§ **SET TASK**:
Reproduce the stretch of the material below verbatim, from the line containing "Image resolution: width=1024 pixels, height=683" through the end of the material.

══════

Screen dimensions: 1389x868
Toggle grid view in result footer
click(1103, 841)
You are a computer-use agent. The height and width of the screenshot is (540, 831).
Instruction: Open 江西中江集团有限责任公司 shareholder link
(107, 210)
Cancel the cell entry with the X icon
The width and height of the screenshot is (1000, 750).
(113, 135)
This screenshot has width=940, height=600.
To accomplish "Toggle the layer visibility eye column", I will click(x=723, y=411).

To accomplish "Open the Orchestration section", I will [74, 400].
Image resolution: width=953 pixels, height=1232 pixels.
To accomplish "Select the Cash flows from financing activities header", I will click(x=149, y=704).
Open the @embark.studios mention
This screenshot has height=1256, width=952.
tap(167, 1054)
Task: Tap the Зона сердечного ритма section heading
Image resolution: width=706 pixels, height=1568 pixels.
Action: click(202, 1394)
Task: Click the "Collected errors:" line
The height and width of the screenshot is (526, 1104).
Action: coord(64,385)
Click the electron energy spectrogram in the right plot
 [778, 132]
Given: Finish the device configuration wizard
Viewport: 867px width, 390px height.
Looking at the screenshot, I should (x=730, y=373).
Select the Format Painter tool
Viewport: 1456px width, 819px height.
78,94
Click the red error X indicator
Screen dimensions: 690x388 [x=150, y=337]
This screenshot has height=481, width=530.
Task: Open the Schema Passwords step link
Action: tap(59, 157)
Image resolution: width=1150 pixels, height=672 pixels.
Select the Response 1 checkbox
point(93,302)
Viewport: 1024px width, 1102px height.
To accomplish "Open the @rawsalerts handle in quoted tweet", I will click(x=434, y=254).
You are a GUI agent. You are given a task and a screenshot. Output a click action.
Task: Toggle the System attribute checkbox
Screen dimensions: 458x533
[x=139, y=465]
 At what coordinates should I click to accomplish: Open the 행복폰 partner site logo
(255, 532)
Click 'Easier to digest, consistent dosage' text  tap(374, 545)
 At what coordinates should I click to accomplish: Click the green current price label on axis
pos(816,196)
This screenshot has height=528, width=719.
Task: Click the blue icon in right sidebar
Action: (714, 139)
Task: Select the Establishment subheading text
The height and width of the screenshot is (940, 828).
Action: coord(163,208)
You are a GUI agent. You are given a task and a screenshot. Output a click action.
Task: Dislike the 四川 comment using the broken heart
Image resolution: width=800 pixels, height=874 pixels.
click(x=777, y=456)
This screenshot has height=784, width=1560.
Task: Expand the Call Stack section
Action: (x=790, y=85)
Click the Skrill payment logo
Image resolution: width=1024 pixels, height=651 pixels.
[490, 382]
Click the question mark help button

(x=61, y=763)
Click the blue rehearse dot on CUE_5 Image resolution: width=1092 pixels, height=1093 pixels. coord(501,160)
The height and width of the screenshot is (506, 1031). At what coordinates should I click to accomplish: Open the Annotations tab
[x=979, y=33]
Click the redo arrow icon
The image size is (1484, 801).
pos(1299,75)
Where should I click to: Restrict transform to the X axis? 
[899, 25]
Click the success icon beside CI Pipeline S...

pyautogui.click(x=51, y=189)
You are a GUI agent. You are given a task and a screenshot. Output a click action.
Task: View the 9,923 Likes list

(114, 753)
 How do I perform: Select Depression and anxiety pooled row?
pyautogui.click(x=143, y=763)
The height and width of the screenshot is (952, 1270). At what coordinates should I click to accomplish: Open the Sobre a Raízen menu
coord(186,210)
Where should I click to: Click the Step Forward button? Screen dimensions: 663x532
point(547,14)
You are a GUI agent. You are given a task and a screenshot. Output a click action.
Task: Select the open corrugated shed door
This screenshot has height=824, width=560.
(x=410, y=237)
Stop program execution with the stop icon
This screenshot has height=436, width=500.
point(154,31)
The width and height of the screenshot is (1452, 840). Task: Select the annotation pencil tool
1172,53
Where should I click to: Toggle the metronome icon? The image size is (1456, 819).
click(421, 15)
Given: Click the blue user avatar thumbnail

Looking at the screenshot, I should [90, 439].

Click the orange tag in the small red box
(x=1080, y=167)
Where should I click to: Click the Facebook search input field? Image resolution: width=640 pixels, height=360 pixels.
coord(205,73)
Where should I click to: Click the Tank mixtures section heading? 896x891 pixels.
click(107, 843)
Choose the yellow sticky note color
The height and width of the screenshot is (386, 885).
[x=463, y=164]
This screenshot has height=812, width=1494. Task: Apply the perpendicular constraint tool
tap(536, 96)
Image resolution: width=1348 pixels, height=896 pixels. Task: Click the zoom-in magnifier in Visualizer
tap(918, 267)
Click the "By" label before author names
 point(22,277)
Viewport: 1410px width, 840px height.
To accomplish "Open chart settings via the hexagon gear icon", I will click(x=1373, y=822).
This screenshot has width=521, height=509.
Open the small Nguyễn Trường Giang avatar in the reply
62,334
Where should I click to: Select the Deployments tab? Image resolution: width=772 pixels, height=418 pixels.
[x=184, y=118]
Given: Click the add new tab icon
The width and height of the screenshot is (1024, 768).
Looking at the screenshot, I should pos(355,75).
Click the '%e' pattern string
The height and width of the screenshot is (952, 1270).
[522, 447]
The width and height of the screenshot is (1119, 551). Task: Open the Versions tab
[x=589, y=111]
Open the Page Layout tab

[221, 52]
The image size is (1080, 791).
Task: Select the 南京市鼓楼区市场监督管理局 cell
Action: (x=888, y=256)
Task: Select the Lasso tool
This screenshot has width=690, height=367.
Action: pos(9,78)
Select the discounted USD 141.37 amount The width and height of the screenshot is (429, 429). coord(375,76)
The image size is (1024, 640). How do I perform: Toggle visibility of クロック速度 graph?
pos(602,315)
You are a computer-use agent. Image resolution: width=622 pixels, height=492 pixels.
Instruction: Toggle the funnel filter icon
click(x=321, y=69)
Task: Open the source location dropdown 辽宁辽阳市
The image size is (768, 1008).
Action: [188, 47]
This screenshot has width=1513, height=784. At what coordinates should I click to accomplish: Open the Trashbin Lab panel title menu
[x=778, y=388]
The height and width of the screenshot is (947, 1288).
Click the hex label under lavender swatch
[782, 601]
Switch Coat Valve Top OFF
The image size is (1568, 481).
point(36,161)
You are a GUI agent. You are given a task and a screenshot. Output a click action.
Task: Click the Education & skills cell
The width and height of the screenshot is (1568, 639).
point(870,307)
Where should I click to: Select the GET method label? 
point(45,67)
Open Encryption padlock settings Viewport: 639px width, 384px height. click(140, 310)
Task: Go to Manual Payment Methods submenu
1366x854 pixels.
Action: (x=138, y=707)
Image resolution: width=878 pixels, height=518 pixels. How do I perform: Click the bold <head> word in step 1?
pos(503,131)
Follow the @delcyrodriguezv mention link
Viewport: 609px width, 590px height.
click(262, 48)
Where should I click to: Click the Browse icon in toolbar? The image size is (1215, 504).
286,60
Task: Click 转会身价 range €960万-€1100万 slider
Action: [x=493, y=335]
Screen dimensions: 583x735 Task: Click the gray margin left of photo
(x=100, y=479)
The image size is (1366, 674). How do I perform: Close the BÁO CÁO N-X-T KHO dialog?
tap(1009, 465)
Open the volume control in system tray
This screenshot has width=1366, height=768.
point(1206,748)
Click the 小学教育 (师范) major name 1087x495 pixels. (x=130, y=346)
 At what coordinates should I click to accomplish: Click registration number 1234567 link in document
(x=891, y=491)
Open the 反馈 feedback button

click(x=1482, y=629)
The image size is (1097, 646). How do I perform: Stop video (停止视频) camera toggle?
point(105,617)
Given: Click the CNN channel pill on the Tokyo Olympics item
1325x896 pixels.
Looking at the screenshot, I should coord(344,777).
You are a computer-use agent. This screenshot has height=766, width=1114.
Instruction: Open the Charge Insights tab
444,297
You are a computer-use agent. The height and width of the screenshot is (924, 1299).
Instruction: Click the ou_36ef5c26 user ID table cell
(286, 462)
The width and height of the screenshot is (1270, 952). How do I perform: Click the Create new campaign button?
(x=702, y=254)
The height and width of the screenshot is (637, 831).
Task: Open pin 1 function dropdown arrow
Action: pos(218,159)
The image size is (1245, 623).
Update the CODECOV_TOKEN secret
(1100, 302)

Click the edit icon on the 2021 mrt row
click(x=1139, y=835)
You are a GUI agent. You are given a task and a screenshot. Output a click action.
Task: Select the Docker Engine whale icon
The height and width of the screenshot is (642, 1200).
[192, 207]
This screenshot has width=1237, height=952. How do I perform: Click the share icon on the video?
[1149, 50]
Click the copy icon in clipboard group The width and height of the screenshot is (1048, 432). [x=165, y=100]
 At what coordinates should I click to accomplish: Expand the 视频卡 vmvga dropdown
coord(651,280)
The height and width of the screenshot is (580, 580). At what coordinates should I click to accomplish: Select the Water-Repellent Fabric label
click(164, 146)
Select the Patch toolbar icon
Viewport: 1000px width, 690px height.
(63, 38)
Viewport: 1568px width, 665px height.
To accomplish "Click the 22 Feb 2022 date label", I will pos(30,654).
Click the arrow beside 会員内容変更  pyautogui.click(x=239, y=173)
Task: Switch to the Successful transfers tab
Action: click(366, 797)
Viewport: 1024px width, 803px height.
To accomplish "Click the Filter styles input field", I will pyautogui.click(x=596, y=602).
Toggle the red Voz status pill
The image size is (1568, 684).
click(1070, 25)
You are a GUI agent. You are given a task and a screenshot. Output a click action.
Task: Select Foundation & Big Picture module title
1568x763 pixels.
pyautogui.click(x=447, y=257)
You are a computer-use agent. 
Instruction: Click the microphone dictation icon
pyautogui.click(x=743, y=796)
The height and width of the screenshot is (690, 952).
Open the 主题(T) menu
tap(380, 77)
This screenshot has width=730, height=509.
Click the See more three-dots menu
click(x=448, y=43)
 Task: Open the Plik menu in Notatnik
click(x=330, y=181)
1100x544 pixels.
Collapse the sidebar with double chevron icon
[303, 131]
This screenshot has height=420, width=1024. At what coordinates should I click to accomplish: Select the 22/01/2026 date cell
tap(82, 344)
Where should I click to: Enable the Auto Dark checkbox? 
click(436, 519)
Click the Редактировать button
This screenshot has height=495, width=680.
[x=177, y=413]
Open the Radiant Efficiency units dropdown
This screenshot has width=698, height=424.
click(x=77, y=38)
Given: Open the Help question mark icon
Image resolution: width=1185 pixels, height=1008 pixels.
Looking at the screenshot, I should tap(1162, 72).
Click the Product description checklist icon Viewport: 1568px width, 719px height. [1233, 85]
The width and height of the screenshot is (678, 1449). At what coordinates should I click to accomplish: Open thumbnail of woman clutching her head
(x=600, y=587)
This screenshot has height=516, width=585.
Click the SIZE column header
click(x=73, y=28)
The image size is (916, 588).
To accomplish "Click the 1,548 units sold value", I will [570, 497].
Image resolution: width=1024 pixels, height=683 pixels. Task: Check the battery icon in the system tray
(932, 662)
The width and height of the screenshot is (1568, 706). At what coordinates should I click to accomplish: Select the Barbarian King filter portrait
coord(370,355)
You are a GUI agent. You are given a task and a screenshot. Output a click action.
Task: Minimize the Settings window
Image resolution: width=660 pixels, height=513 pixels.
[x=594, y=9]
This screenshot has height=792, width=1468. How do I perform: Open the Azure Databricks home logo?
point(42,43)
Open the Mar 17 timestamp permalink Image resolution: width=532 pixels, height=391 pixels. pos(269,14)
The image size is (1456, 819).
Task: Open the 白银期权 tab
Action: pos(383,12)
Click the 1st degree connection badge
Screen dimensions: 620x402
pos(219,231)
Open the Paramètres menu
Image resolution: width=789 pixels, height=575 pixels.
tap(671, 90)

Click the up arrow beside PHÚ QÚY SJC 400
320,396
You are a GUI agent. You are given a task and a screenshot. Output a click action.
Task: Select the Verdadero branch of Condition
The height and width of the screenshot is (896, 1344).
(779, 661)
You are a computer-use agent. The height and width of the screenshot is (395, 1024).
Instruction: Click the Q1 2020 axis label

══════

§ **ANSWER BELOW**:
Image resolution: width=1024 pixels, height=683 pixels. Task: Check the battery icon in the system tray
(932, 662)
The width and height of the screenshot is (1568, 706). At what coordinates should I click to accomplish: Select the Barbarian King filter portrait
coord(370,355)
You are a GUI agent. You are given a task and a screenshot. Output a click action.
Task: Minimize the Settings window
Image resolution: width=660 pixels, height=513 pixels.
[x=594, y=9]
This screenshot has height=792, width=1468. How do I perform: Open the Azure Databricks home logo?
point(42,43)
Open the Mar 17 timestamp permalink Image resolution: width=532 pixels, height=391 pixels. pos(269,14)
The image size is (1456, 819).
Task: Open the 白银期权 tab
Action: pos(383,12)
Click the 1st degree connection badge
Screen dimensions: 620x402
pos(219,231)
Open the Paramètres menu
Image resolution: width=789 pixels, height=575 pixels.
tap(671, 90)

Click the up arrow beside PHÚ QÚY SJC 400
320,396
You are a GUI agent. You are given a task and a screenshot. Output a click action.
Task: Select the Verdadero branch of Condition
The height and width of the screenshot is (896, 1344).
(779, 661)
You are a computer-use agent. The height and width of the screenshot is (395, 1024).
Instruction: Click the Q1 2020 axis label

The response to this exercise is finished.